[GH-ISSUE #6440] Model architecture Gemma2ForCausalLm #50561

Closed
opened 2026-04-28 16:23:41 -05:00 by GiteaMirror · 2 comments
Owner

Originally created by @luisgg98 on GitHub (Aug 20, 2024).
Original GitHub issue: https://github.com/ollama/ollama/issues/6440

What is the issue?

Good afternoon, I would like to start marking I am not 100% sure whether this is an issue or maybe I am misunderstanding the concept of architecture.
I tried to create a model on ollama by using a Modelfile at version 0.3.0.

imagen
I go the previous error, so I decided to upgrade ollama to version 0.3.6
Which pops off error "unsupported architecture":
imagen

Configuration file of the model I have finetuned:

{
  "_name_or_path": "google/gemma-2-9b",
  "architectures": [
    "Gemma2ForCausalLM"
  ],
  "attention_bias": false,
  "attention_dropout": 0.0,
  "attn_logit_softcapping": 50.0,
  "bos_token_id": 2,
  "cache_implementation": "hybrid",
  "eos_token_id": 1,
  "final_logit_softcapping": 30.0,
  "head_dim": 256,
  "hidden_act": "gelu_pytorch_tanh",
  "hidden_activation": "gelu_pytorch_tanh",
  "hidden_size": 3584,
  "initializer_range": 0.02,
  "intermediate_size": 14336,
  "max_position_embeddings": 8192,
  "model_type": "gemma2",
  "num_attention_heads": 16,
  "num_hidden_layers": 42,
  "num_key_value_heads": 8,
  "pad_token_id": 0,
  "query_pre_attn_scalar": 256,
  "rms_norm_eps": 1e-06,
  "rope_theta": 10000.0,
  "sliding_window": 4096,
  "sliding_window_size": 4096,
  "torch_dtype": "float16",
  "transformers_version": "4.43.3",
  "use_cache": false,
  "vocab_size": 256000
}

It's a model based on Gemma2 9b.

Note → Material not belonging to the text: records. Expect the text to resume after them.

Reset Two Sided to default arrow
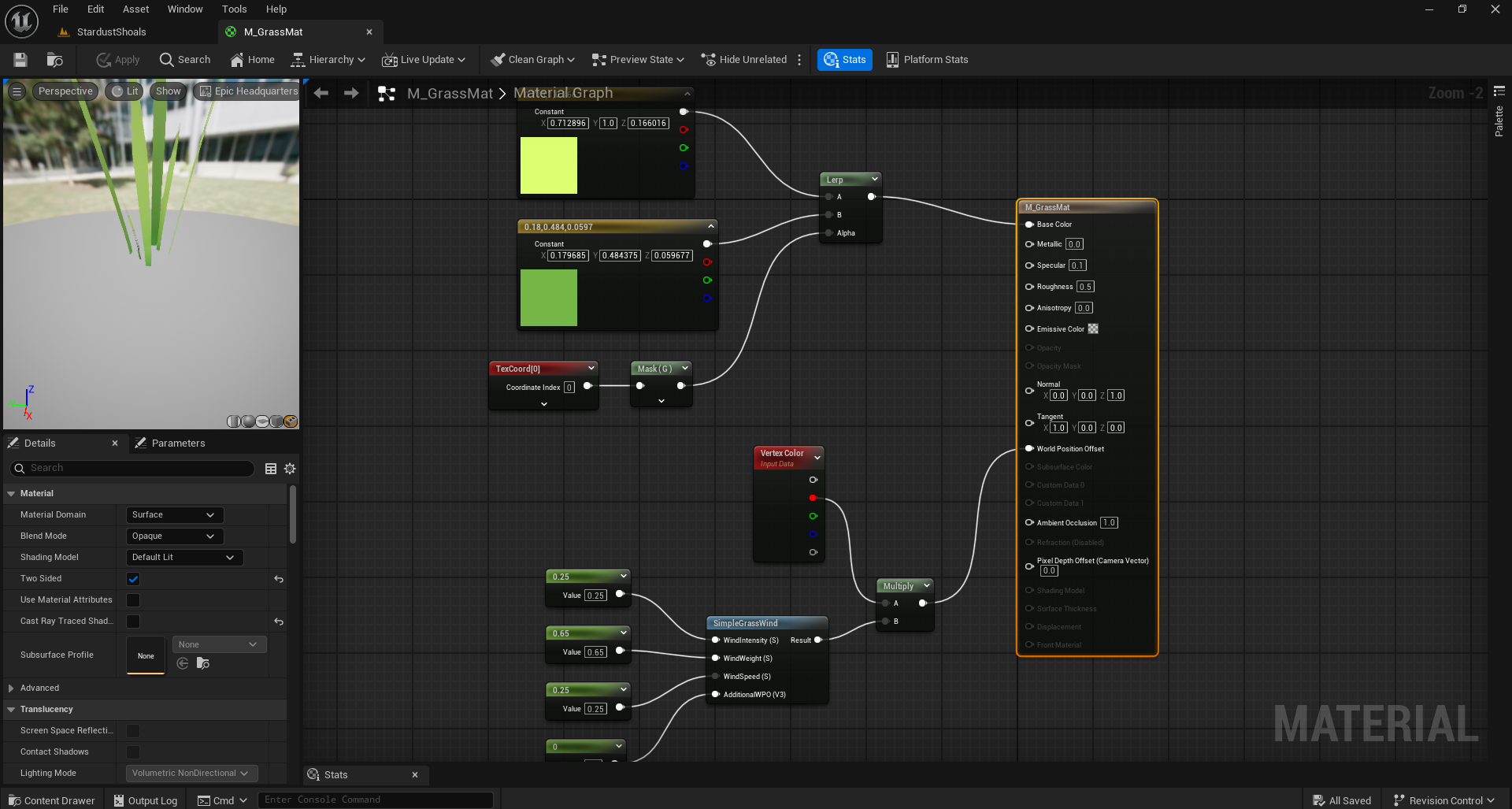The width and height of the screenshot is (1512, 809). pos(279,579)
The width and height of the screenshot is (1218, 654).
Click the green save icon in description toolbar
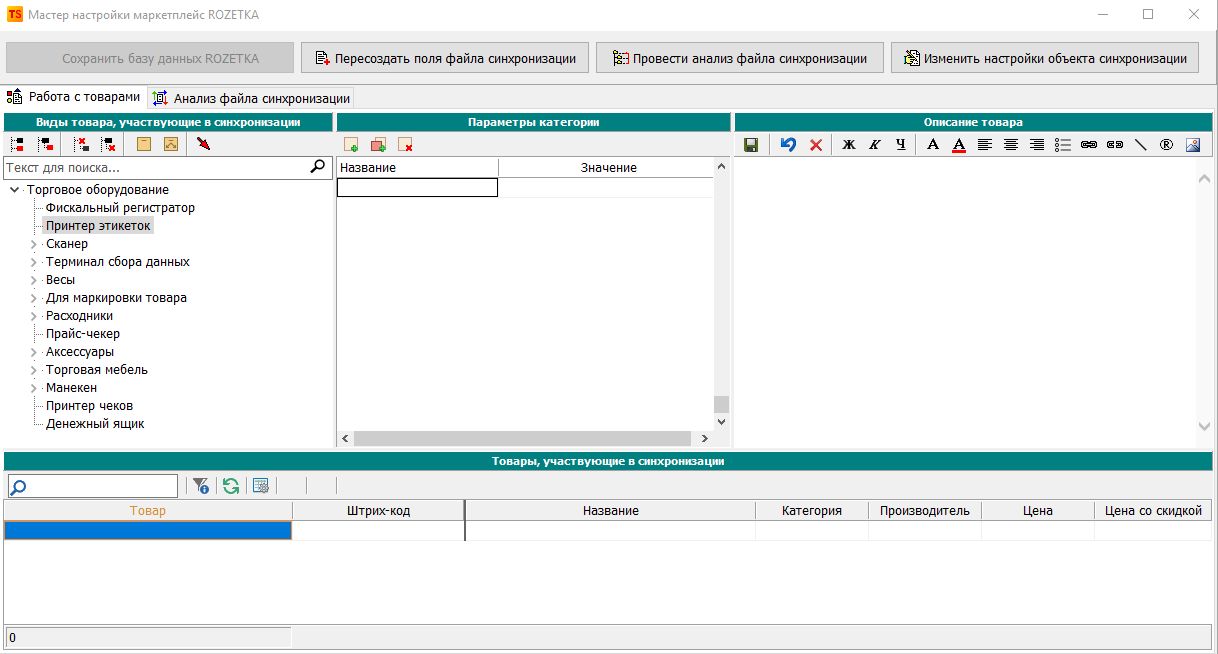click(x=751, y=145)
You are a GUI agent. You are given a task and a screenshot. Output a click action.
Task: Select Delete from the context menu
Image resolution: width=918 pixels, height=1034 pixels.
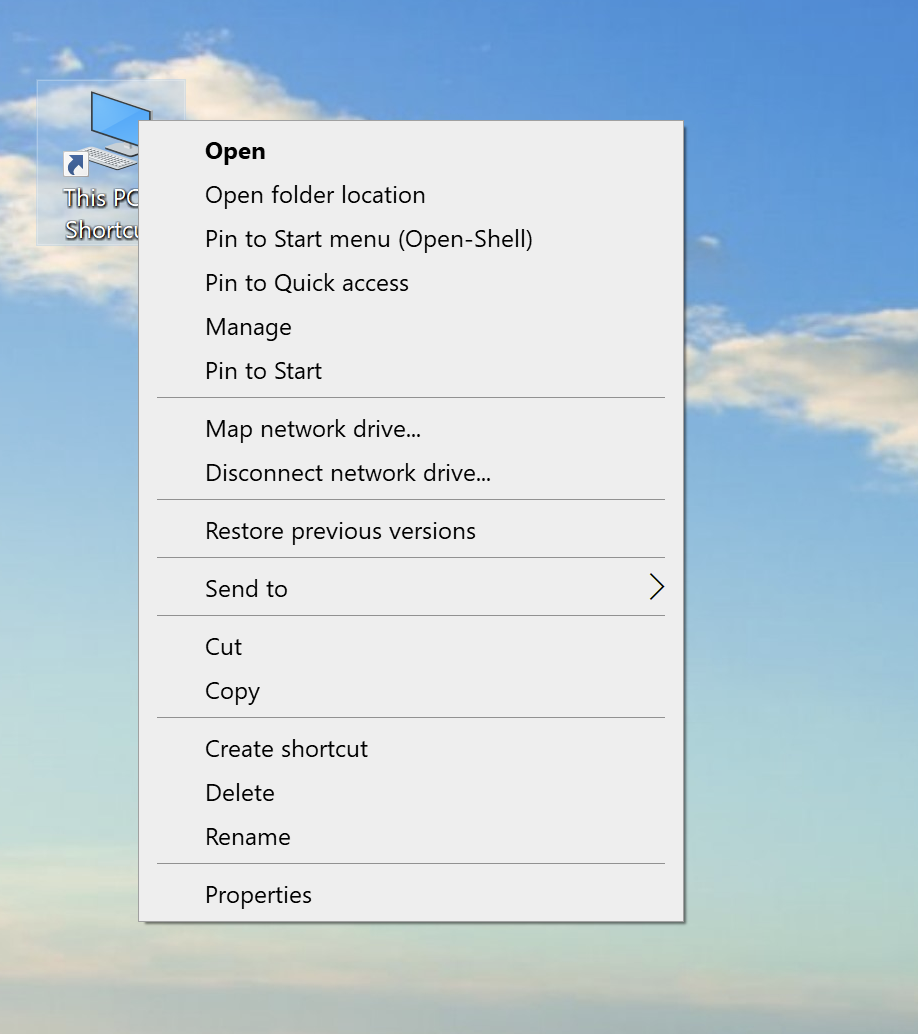pyautogui.click(x=239, y=793)
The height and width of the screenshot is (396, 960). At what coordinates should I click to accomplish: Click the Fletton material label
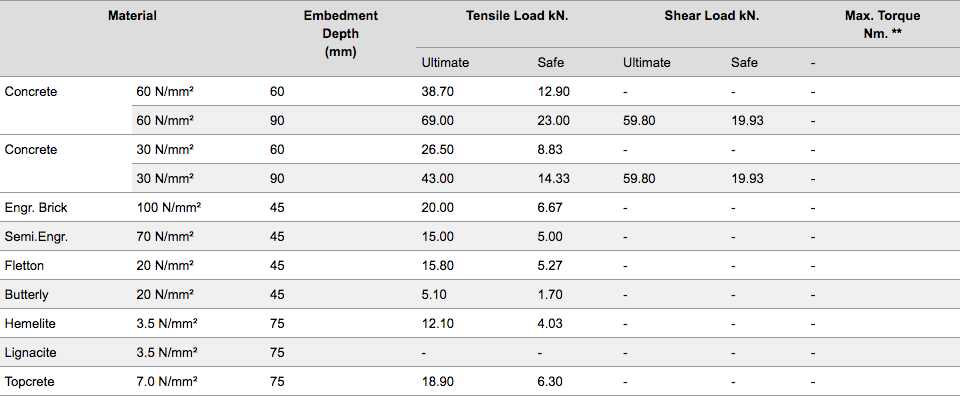[x=24, y=266]
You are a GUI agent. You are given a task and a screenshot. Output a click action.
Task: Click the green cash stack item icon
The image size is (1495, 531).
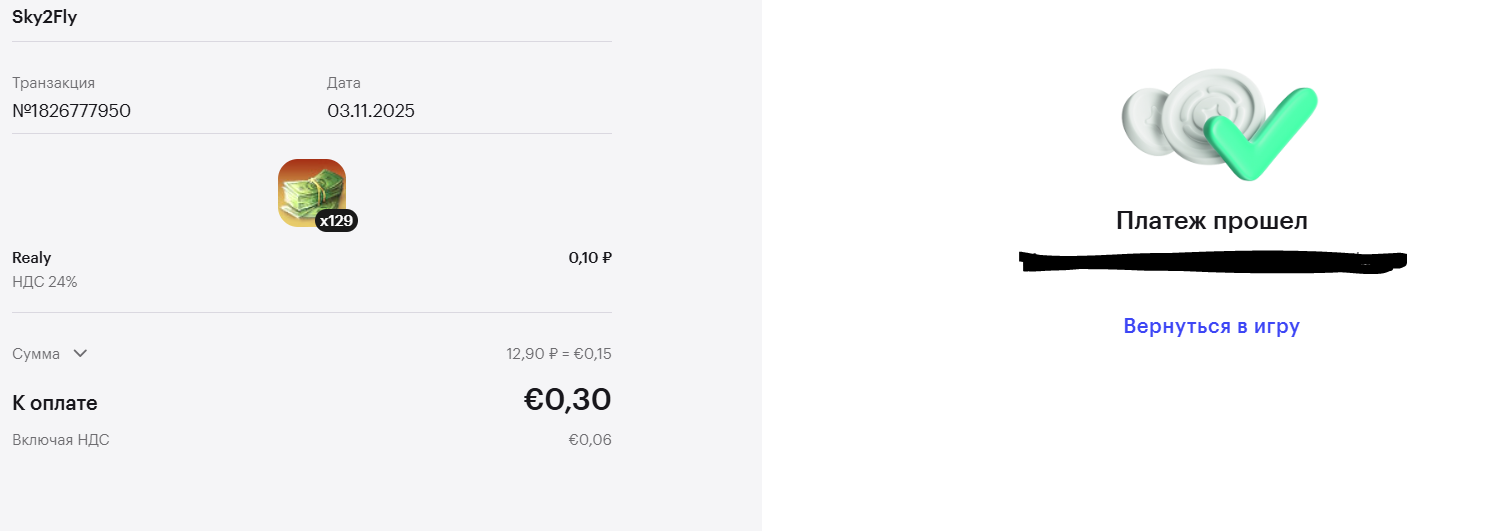308,189
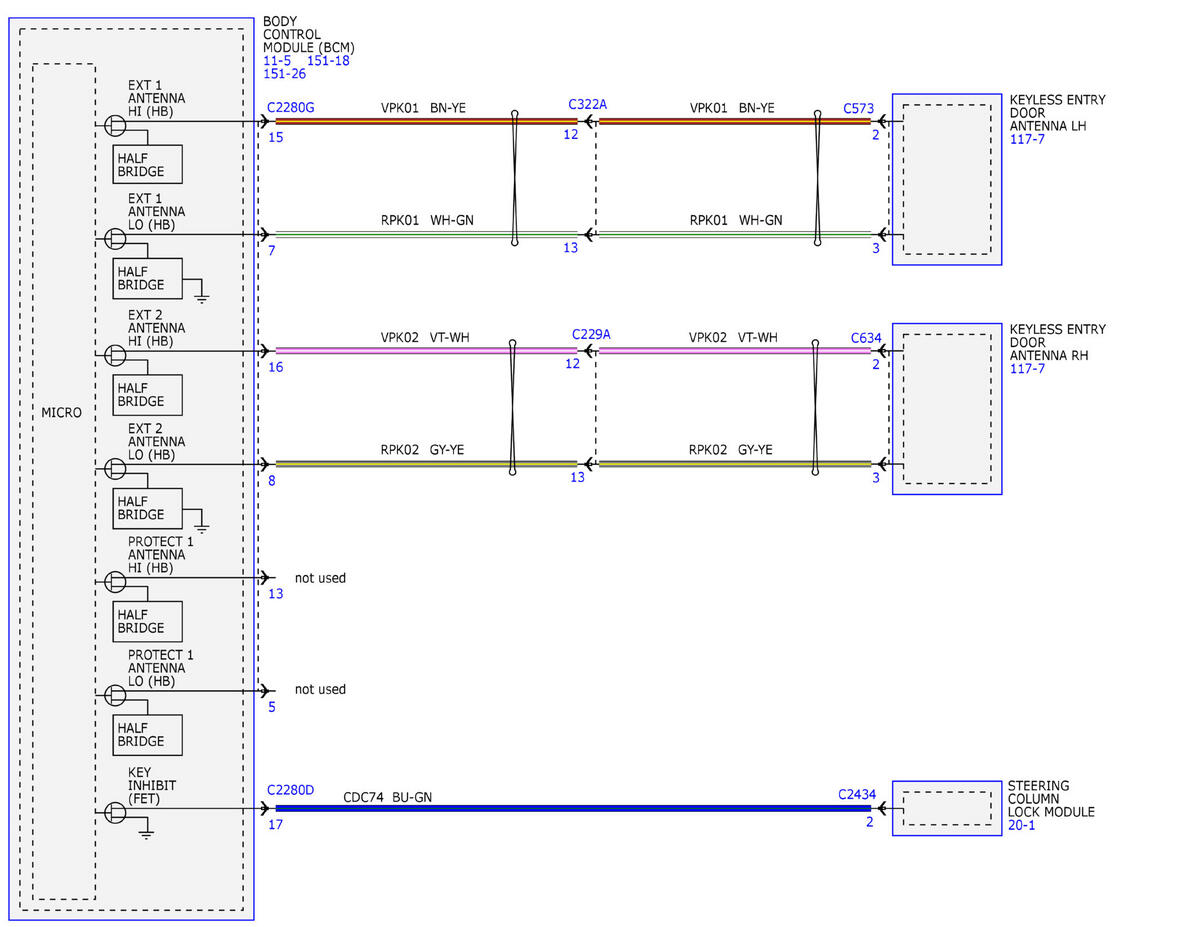Open the C322A connector reference
Screen dimensions: 1200x927
point(587,104)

Gemma2 works smoothly.
imagen

Modelfile:

FROM /path/model/
TEMPLATE """<start_of_turn>user/
{{ if .System }}{{ .System }} {{ end }}{{ .Prompt }}<end_of_turn>
<start_of_turn>model
{{ .Response }}<end_of_turn>"""
PARAMETER stop "<start_of_turn>"
PARAMETER stop "<end_of_turn>"
SYSTEM """Below is an instruction that describes a task. Write a response that appropriately completes the request.
Generate a concise summary in Spanish the following input. Here is the input"""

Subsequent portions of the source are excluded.